Based on what I am reading on the Wikpedia page, I think that this would be a specific implementation of the Ball Tree that relies on having f32 vectors as points in L2 space, and the central point could even be chosen by other processes (such as the point closest to the geometric median). You might be able to relax this floating point requirement so that integers can also be used by setting the radius of the ball based on the median and the center of the ball using an existing point in the data set using a process other than the mean.

I would also add that if the ball center is chosen by the centroid, then that assumes that the underlying metric space uses an L2 distance metric. See here for more details: https://en.wikipedia.org/wiki/Centroid#Of_a_finite_set_of_points. The centroid minimizes the sum of squared euclidean distances specifically, and so this would not be relevant for other metric spaces.

If you would like to generalize the ball tree to arbitrary dimensions, one option could be to find the point which minimizes the sum of the distances to all other points, which would be closest to the geometric median. The only problem with this algorithm is that summing a large number of distances could overflow an unsigned integer, so if you would be interested in that, we will need to come up with an additional trait bound that allows two iterators over distances to be compared for their sum to work around the overflow problem. For floats, we would probably want to do this too anyways, since we should probably use a Kahan sum. Additionally, you could choose the center of the ball randomly. Either way, I just want to point out that taking the average to compute the centroid is specific to L2. It would not work on, for instance, strings using levenshtein distance. However, you could create a ball tree over strings using levenshtein distance if the center point is chosen using a different method such as minimizing the sum of distances.

Basically, if we need an additional trait to handle one of these extra situations, we can do that.

On another note, the library we use for KD trees only accepts floats, probably because it most likely also uses division.

Yes, this seems reasonable. KD trees over L2 floating vector spaces should probably be specific to floats, whereas KD trees over finite L2 spaces should probably be implemented separately (such as point clouds using integer morton encoded coordinates).

KD trees also cannot abstract over all metric spaces, of course, and for them we could use an L2Metric trait (see previous comment for rough definition) to be used by the Knn trait implementation.
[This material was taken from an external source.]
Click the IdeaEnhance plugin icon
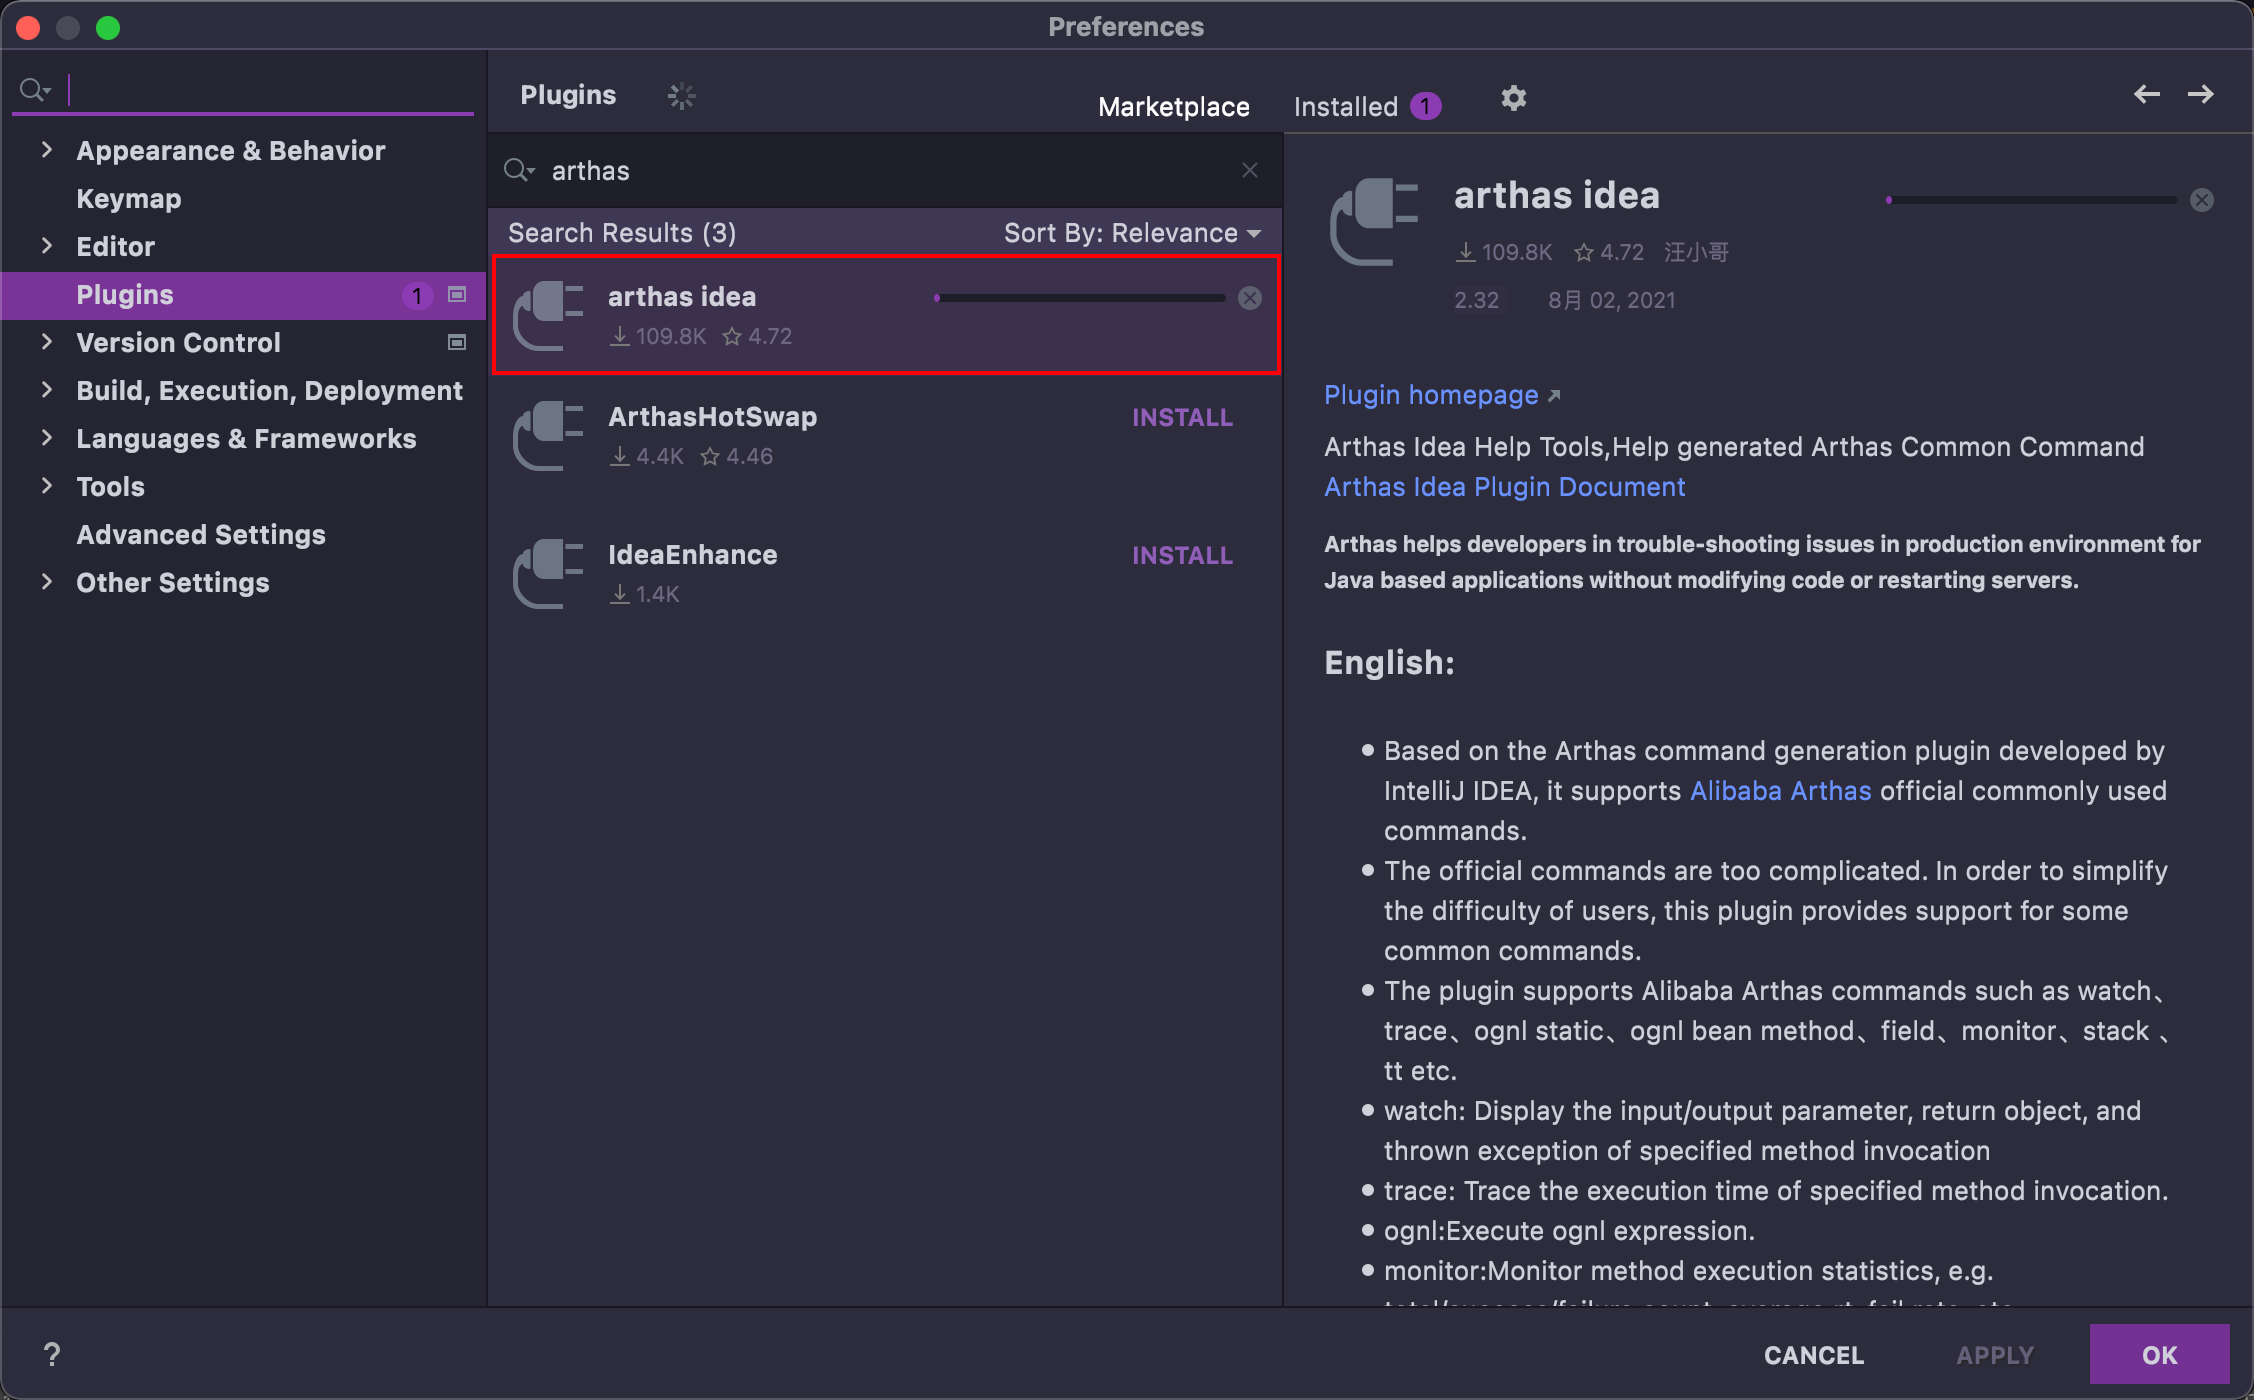Image resolution: width=2254 pixels, height=1400 pixels. pos(547,573)
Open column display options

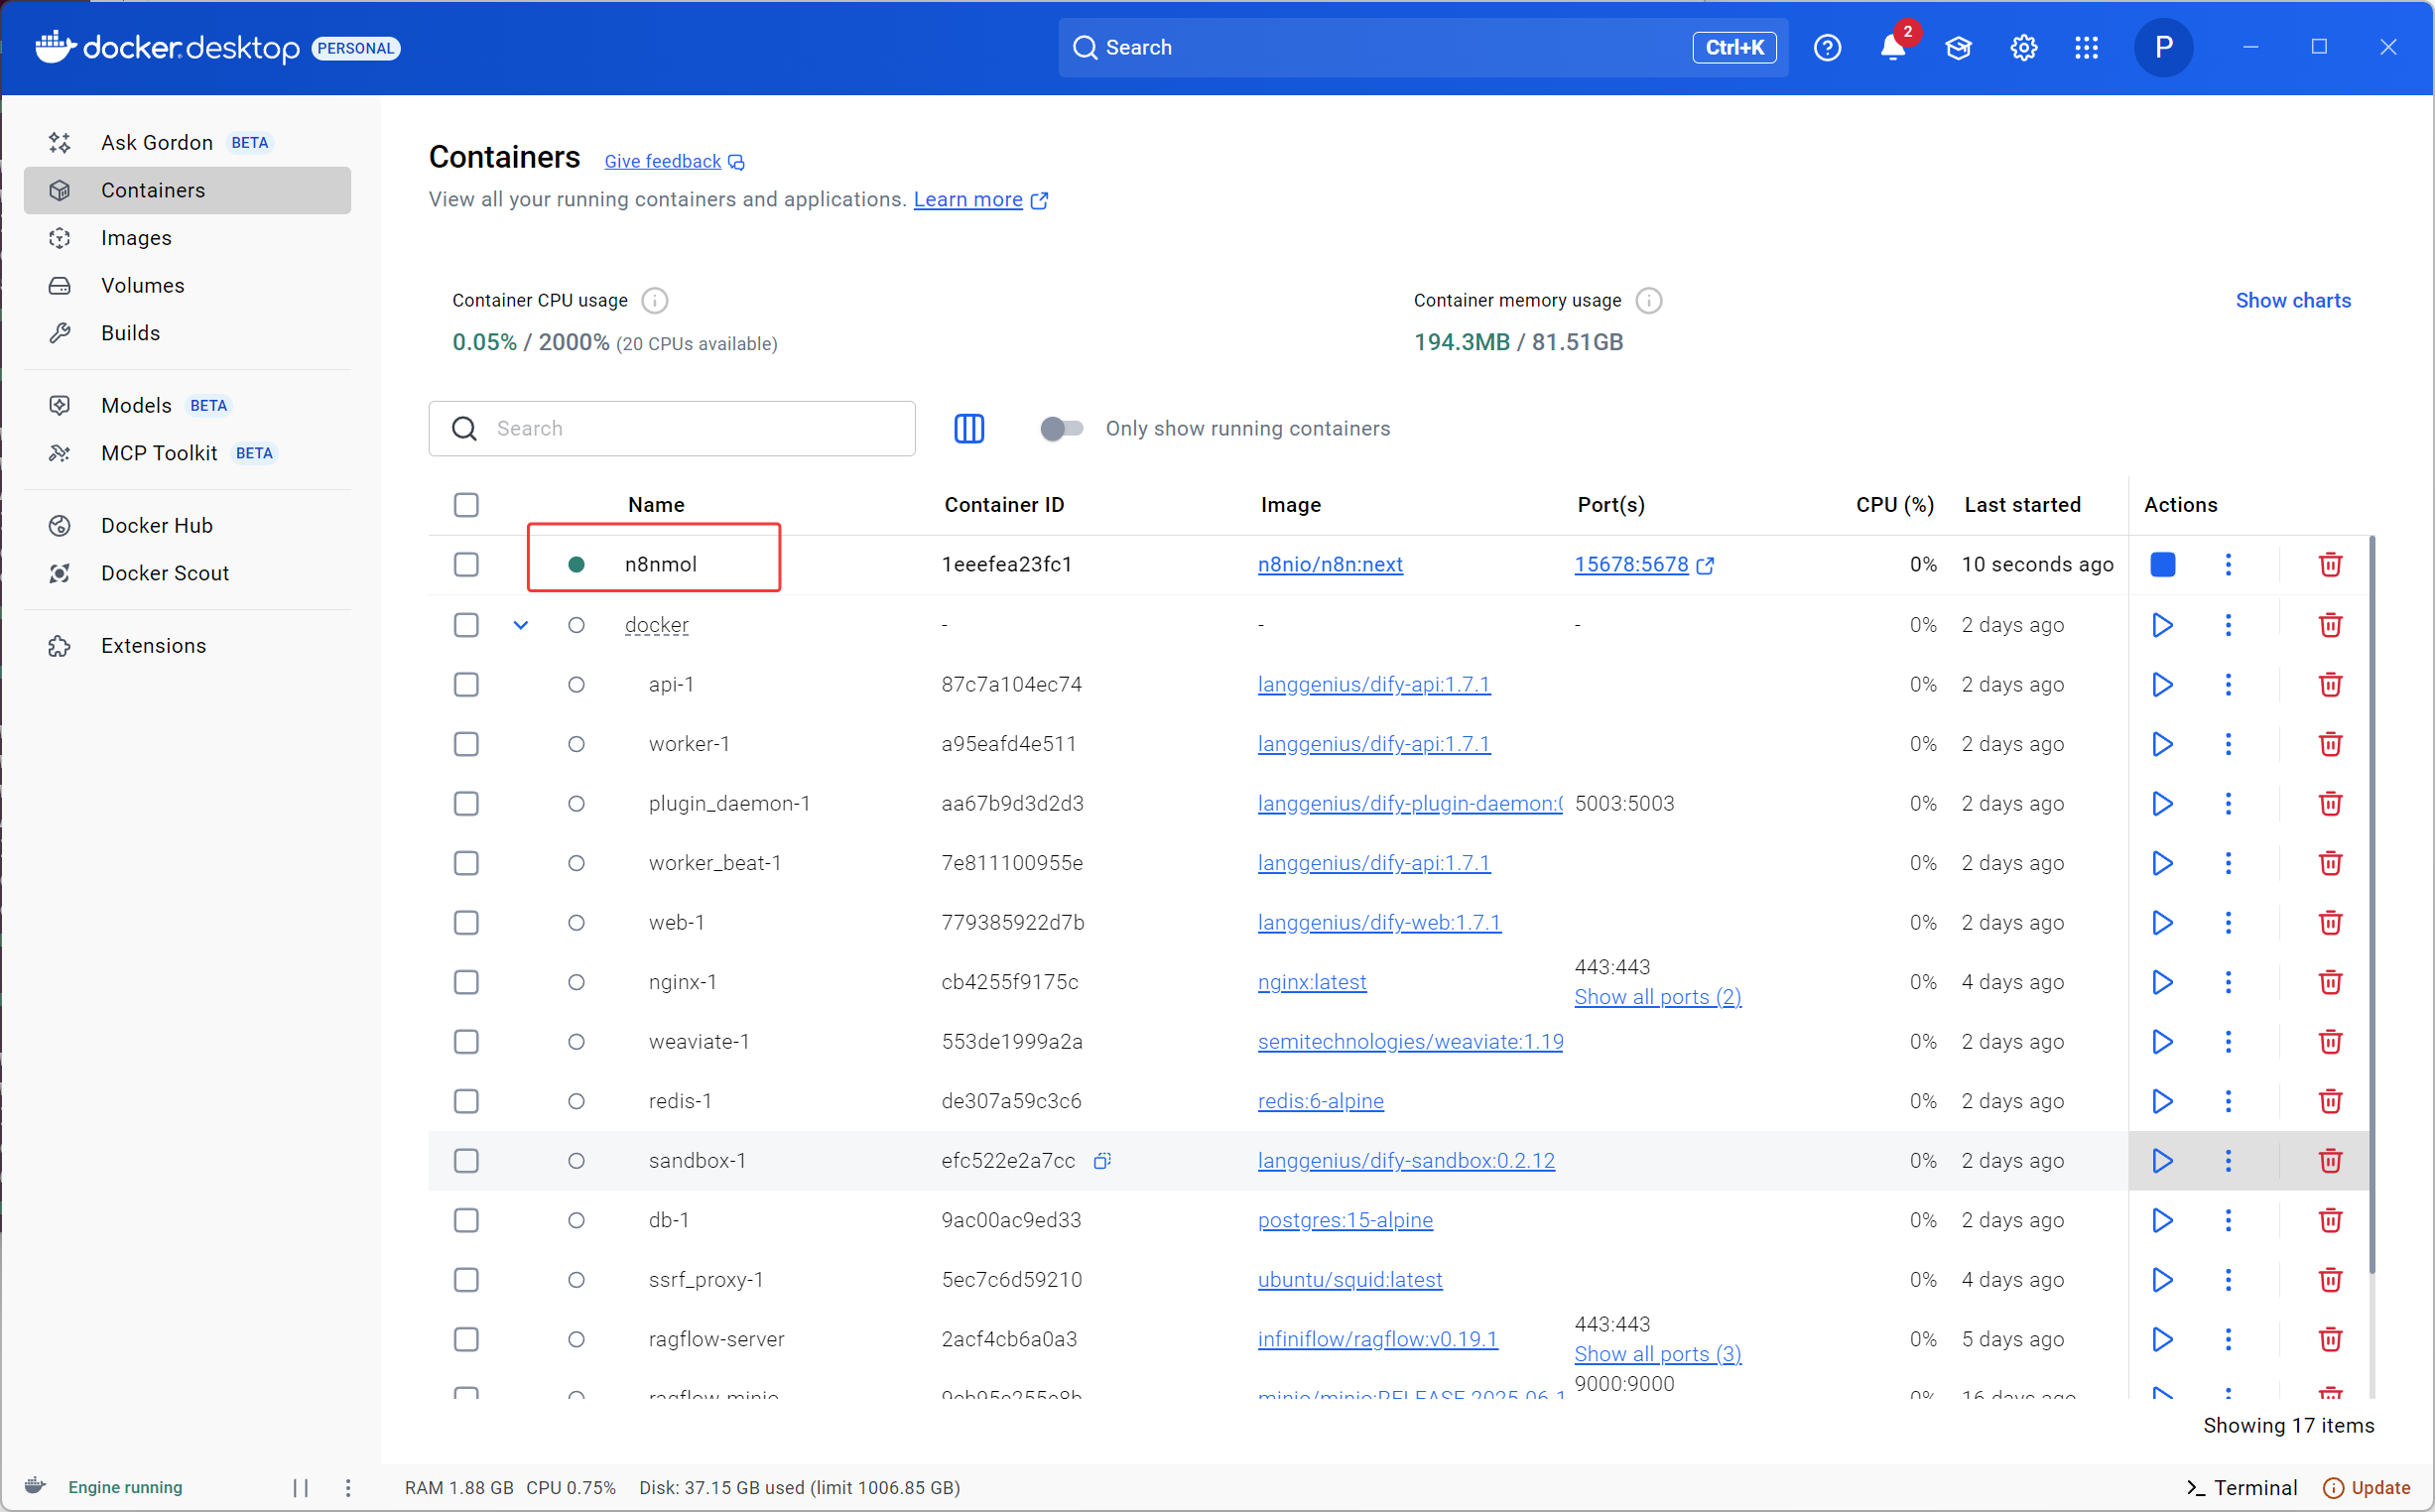pos(968,428)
YuhanLiin commented 3 years ago

How would we calculate the geometric median for non-L2 spaces? Do we use an approximation? In that case how slow would it be? We should probably have different ways to calculate geometric medians/centroids, one for L2 spaces and one for other spaces. It seems possible to generalize ball trees across all types of spaces, so I'm willing to do that within Linfa once the necessary machinery is complete. Also, is it possible to have a non-L2 space with floats? In that case we won't be able to restrict KD trees to L2 spaces by bounding its numerical type to Float, so we'd need different metric traits for different spaces.

BTW, generally speaking, do data structures that support KNN operations also support range queries?

shikhar commented 2 years ago

Another neat HNSW implementation https://github.com/InstantDomain/instant-distance

YuhanLiin commented 2 years ago

instant-distance only supports f32, so I don't think it fits into our trait.